## start EXCERPTED TEXT

Following a strategic review of our global Printed Products business, we recently commenced a reorganization plan to cease all printing and finishing activities at our Australia facility during the second half of 2012, and begin printing instant tickets for customers in this region at other Scientific Games' manufacturing plants. We expect to record employee termination costs resulting in cash payments of approximately $4.0 million and other restructuring costs of approximately $1.0 million to $3.0 million during 2012 under this reorganization plan. We currently expect the majority of these charges to be incurred during 2012. In addition, we also expect to record accelerated depreciation expense of approximately $3.5 million during 2012 related to this reorganization.
Lottery Systems
We are a leading provider of customized computer software, software support,
equipment and data communication services to lotteries. In the U.S., we
typically provide the necessary equipment, software and maintenance services
pursuant to long-term contracts that typically have an initial term of at least
five years under which we are generally paid a fee equal to a percentage of the
lottery's total retail sales. Our U.S. contracts typically contain multiple
renewal options that generally have been exercised by our customers in the past.
Internationally, we typically sell point-of-sale terminals and/or computer
software to lottery authorities and may provide ongoing fee-based systems and
software support services.
Based on third-party data, our Lottery Systems customers' total draw game retail
sales in the U.S. increased 15.8% in the three months ended March 31, 2012
compared to the same period in 2011. In 2011, U.S. lottery directors authorized
certain changes to the Powerball® game, including an increase in the ticket
price to $2, which went into effect on January 15, 2012. The industry
experienced the third largest Powerball jackpot in history ($336 million) and
the largest Mega Millions® jackpot in history ($656 million) during the three
months ended March 31, 2012. The level of jackpots of the Powerball and Mega
Millions multi-state draw lottery games impact our service revenues. Reflecting
this improvement in retail sales, our Lottery System service revenue in the U.S.
increased 13.2% for the three months ended March 31, 2012 compared to the same
period in 2011. Our Lottery System service revenue is also impacted by retail
sales of instant tickets where we provide instant ticket validation services as
part of a lottery systems contract. Our Lottery System sales revenue is
non-recurring in nature and generated primarily outside the U.S.
We are the exclusive instant ticket validation network provider to the China
Sports Lottery ("CSL"). Instant ticket retail sales of the CSL increased
approximately 0.7% for the three months ended March 31, 2012 compared to the
same period in 2011. We believe the relatively flat growth in retail sales is
due in part to product mix, limited expansion of the retailer network and
challenging year-over-year comparisons. We are focused on accelerating retail
sales growth through higher price points, the expansion of the retailer and
validation network and new game introductions (including additional tickets with
licensed brands). The rate we receive on retail sales under our China instant
ticket validation contract decreased by 0.2% in January 2011, decreased by an
additional 0.1% in January 2012 and is scheduled to decrease an additional 0.1%
in January 2014. To the extent we are not able to continue to offset these rate
reductions by retail sales growth, our revenue and profitability from this
contract may be adversely affected.
We recently signed an agreement in China to provide value chain management
services to the Hubei Sports Lottery similar to the CSPs that we provide to many
of our North American and European customers. We expect that these services will
assist the Hubei Sports Lottery in achieving higher retail sales and lower
operating costs.

## end EXCERPTED TEXT
## start EXCERPTED RECORDS

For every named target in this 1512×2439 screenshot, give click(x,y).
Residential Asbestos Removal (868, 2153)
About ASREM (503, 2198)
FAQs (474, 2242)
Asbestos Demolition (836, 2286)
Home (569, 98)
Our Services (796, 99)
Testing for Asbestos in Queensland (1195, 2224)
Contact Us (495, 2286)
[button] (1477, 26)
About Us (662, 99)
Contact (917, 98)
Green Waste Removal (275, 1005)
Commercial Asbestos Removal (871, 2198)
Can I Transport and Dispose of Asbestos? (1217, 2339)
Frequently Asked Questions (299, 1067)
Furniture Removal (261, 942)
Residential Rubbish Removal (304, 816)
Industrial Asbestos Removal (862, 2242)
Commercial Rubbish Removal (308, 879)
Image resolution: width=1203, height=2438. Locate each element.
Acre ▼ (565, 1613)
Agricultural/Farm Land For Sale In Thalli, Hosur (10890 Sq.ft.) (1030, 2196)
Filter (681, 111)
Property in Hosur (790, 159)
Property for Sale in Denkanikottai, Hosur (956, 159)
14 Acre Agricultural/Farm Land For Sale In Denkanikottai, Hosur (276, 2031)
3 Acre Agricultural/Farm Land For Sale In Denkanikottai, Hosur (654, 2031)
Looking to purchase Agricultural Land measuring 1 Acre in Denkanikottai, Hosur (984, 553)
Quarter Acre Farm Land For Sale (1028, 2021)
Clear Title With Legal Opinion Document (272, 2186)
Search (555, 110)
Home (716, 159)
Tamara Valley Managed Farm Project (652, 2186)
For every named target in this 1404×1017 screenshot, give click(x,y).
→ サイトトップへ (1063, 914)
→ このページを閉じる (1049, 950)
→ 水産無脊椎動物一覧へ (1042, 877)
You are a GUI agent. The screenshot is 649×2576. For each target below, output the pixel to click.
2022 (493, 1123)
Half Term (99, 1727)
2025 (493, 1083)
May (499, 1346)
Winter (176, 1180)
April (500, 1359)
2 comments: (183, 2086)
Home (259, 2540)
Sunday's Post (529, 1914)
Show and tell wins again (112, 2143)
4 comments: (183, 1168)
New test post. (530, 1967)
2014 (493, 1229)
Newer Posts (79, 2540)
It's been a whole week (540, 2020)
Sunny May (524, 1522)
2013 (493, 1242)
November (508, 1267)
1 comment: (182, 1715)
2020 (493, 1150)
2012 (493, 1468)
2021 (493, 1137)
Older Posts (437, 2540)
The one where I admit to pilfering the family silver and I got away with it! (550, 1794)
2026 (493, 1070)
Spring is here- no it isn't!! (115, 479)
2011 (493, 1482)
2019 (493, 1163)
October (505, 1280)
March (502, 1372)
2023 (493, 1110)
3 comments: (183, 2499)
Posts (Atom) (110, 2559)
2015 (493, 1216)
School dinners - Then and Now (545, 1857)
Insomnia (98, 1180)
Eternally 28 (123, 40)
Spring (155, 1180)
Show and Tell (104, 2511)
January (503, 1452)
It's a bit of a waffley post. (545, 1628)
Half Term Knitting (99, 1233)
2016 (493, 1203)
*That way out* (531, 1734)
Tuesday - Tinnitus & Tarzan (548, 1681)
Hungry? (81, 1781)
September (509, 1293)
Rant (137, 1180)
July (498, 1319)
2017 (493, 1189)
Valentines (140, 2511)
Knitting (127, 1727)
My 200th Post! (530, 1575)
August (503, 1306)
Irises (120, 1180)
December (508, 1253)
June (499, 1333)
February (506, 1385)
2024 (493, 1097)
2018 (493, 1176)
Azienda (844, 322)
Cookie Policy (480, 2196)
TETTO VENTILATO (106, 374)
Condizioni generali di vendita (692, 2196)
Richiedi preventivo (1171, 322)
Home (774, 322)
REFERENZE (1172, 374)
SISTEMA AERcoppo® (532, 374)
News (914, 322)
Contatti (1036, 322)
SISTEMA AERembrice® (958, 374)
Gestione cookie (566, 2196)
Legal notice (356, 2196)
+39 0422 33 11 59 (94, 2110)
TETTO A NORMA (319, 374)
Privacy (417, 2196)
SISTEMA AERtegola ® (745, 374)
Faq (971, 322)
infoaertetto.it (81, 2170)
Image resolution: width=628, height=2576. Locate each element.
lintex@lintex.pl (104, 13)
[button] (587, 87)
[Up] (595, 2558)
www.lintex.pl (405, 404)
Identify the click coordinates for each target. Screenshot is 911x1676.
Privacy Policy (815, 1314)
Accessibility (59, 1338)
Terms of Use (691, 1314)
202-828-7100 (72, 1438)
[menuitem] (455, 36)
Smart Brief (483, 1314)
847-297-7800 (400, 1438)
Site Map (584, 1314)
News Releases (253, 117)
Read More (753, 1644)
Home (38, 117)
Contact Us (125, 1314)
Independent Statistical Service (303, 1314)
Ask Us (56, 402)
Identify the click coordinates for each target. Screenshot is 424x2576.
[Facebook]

## end EXCERPTED RECORDS

→ **CHALLENGE A**
According to the lottery business excerpt, by what percentage did U.S. Lottery System service revenue increase in the three months ended March 31, 2012?
→ **CHALLENGE B**
Reproduce the lottery business excerpt without changes, from "We recently signed" to "operating costs.".
These records were drawn from a separate source.

→ **EXERCISE OUTPUT A**
It increased 13.2% compared to the same period in 2011.

→ **EXERCISE OUTPUT B**
We recently signed an agreement in China to provide value chain management
services to the Hubei Sports Lottery similar to the CSPs that we provide to many
of our North American and European customers. We expect that these services will
assist the Hubei Sports Lottery in achieving higher retail sales and lower
operating costs.